4 thoughts on “Burnout

  1. Kait,

    The funny part of this post is I have been dealing with some very similar stresses and frustrations, and the open call to participate in the NPI you’re sponsoring gave me the “excuse” I needed to rearrange a few of my priorities and bump writing up a bit higher on my list.

    I am not dealing with the let-down or the feeling that writing is another chore, but had it not been for this little project you are heading up, I’d be doing other things instead of getting words down most days this month.

    I hope it helps a little bit to know you gave me the push I needed.

  2. Even on a job you love there are sick days, vacation days, personal days.

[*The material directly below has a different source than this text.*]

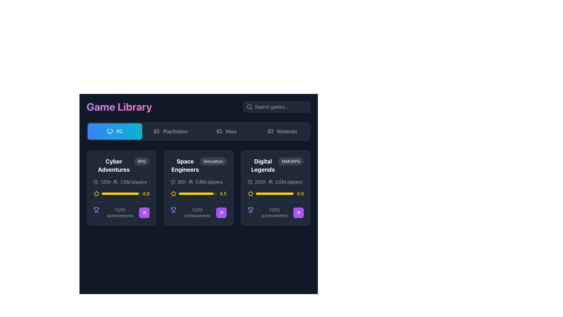  What do you see at coordinates (185, 165) in the screenshot?
I see `the bold, white, two-line text element displaying the title 'Space Engineers', which is styled with a larger font size and changes color to purple on hover, as it may serve as a link` at bounding box center [185, 165].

Maybe you need a few of those. You’ll remember the writing – like we readers would let you forget! – and you might miss it enough to make you anxious to start again. Sometimes you have to stop pulling water out of the well to let it reach a reasonable level again. I think my fellow NPIers would cut you some slack.

    I’ll also echo Shawn: I’ve felt overloaded since the semester started, both in the office and with homework, but I needed to get the pen moving again, and this has done that, so whether you have to bail for a bit or not, thank you for what it has already done for all of us.

  3. {{hugs}} Kait…

    I’m a SAHM and I can’t keep my house clean for more than an hour some days! I highly recommend the FlyLady, LOL, her methods keep me sane.

    Deep breaths and good luck.

    1. Ha, the great irony of that is that my CP runs the Flylady community on LJ. I am actually a really very organized, neat freak (no, I’m sure my obsessive plotting doesn’t indicate that at ALL)–but I’m fighting dogs and a spouse who is…not a neat freak and sometimes I’m just too tired to fight rather than emulate his bad habits.